My emulator allows me to prototype the main logic of the game in simple 16 bit Intel x86 assembler with the intention that most of this code will be ported to Z80 once it is refined. It is not an easy task to implement the full isometric engine used in the original C# Monogame version on the Next. I am able to use the power of the x86 to profile various algorithms before committing them to development time consuming optimised Z80. The data conversion routines are coded in full 32 bit monster x86 as this code doesn’t execute on the Next.
I am also able to share one set of source code data include files as NXASM, my own Z80N assembler is based on NASM syntax, the x86 assembler used to create the Microsoft Windows code.
Overall, the benefit is a single integrated application to process and work with the complex game data in a virtual Spectrum Next Windows based environment – viewing and rapidly tweaking results in an instant. Changes can be made on the fly during emulation. Game editing and data debugging tools are also built into the emulator as and when they are needed.
Day #21, Tuesday 12th March 2019. It was now time to write the code that would parse the XML based game data from the original C# Monogame version. It was not going to be practical to work with the XML on the Next so it would have to be converted into a smaller, simpler token based data set.
Here is the original XML map data for room 001:
As you can see, there are no pixel co-ordinates as such although there are other XML files that contain master templates for the room styles and objects, aka ‘entities.’
Door position “NE1” refers to an exit in the middle of the north east wall. I was able to work with this format to create display position look-up tables in a neat friendly Spectrum Next Z80 compatible format. Work was completed reading the XML late on Wednesday night prior to this update.
My Spectrum Next emulator start-up sequence was updated to import and convert the XML meta data. This automated process will save many man hours converting data after receiving each work in progress update from the developers of the PC version. The emulator exports the simple binary data in both RAW and source code include file formats. The sprites are also exported in RAW format during the start-up sequence. They are cut from PNGs I prepare in Photoshop.
Here are 18 BYTES of data in my own format to describe room 001:
room_001
db LEVEL_GROUND
db FLOOR3X3
db DOOR_NW1_0,GATE_CYAN
dw 008
db DOOR_NE1_0,0
dw 999
db DOOR_SE1_0,0
dw 002
db DOOR_SW1_0,0
dw 009
To summarise, a large portion of the visual side of the game I am converting is described in XML – this also includes animation sequences. I am using as much of the original data as possible to handle various visual elements of the game. I replace the routines written in C# from scratch with x86/Z80 ported by eye in most cases. An example is the door open and close/slam timer logic. The position of the door in the room is taken from the XML data but I would need to request the time delay algorithm from the developers as a guess is not suitable in this case.
Day #23, Thursday 14th March 2019. The game engine now has access to the display co-ordinates of many entities within each room as well as the new room destination link data.
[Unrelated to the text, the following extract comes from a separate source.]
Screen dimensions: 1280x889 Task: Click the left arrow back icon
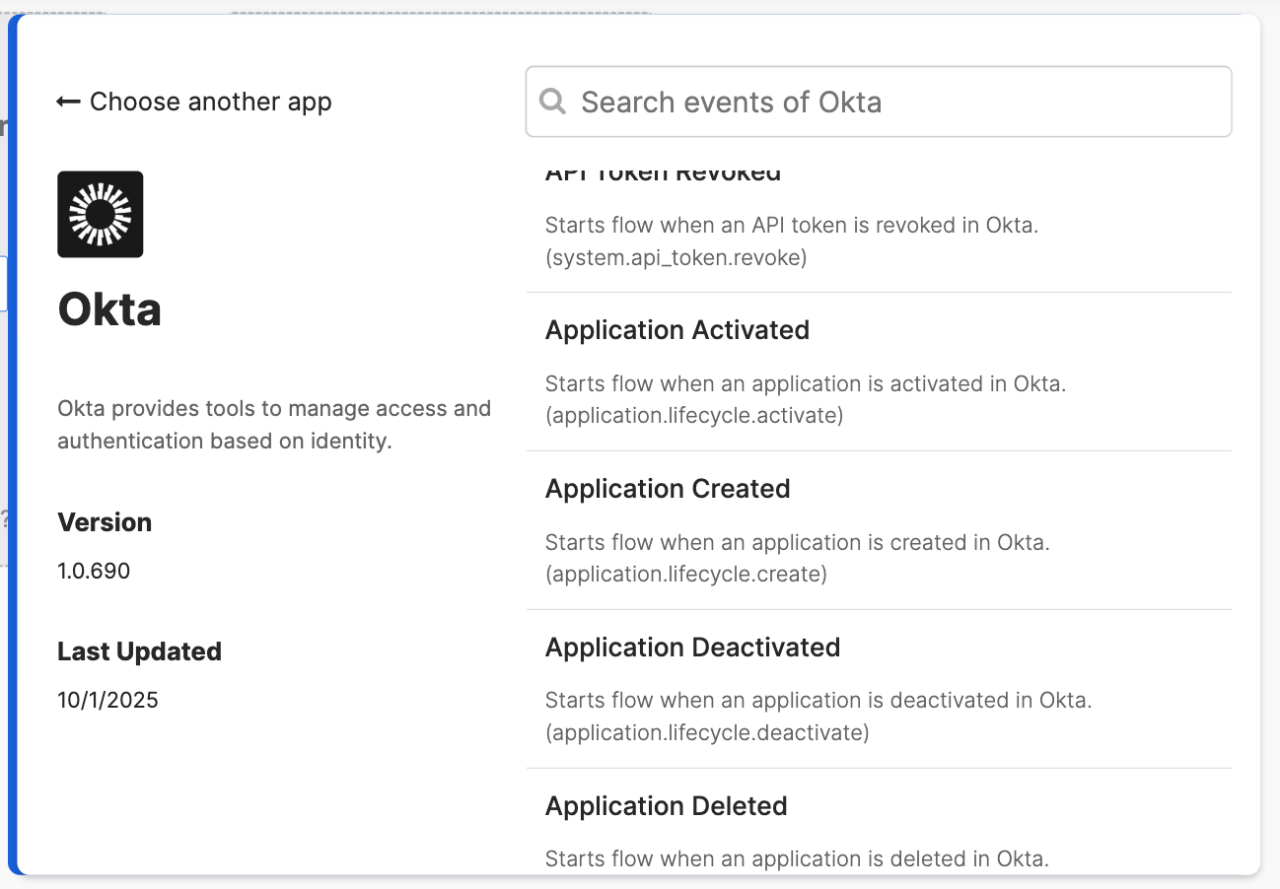66,101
Each room has as many as six exits and seven different exit types – fans of the original Atic Atac will remember the secret passages unique to each character. I can tell you that the clocks, barrels and bookcases are featured in Melkhior’s Mansion!
Day #26, Sunday 17th March 2019. All gates and key coloured doors are in the game world as well as the bookcases and trapdoors. The Next’s sprite palette select feature allows me to store one set of gate graphics and re-colour them to WHITE, CYAN, GREEN etc…
I was able to use the sprite X mirror feature with the benefit of only storing one set of bookcase sprites as they can be mirrored during the display process by the hardware.
Work has started on the barrels but requires an update to the sprite cutting system. I will need to automate cutting to detect and re-use as many 16×16 sprites as possible as I will run out of memory on the Next if I continue on the current path of storing the sprites ignoring duplicates and mirrors. The barrel animation requires 42K alone but will reduce in size once optimised.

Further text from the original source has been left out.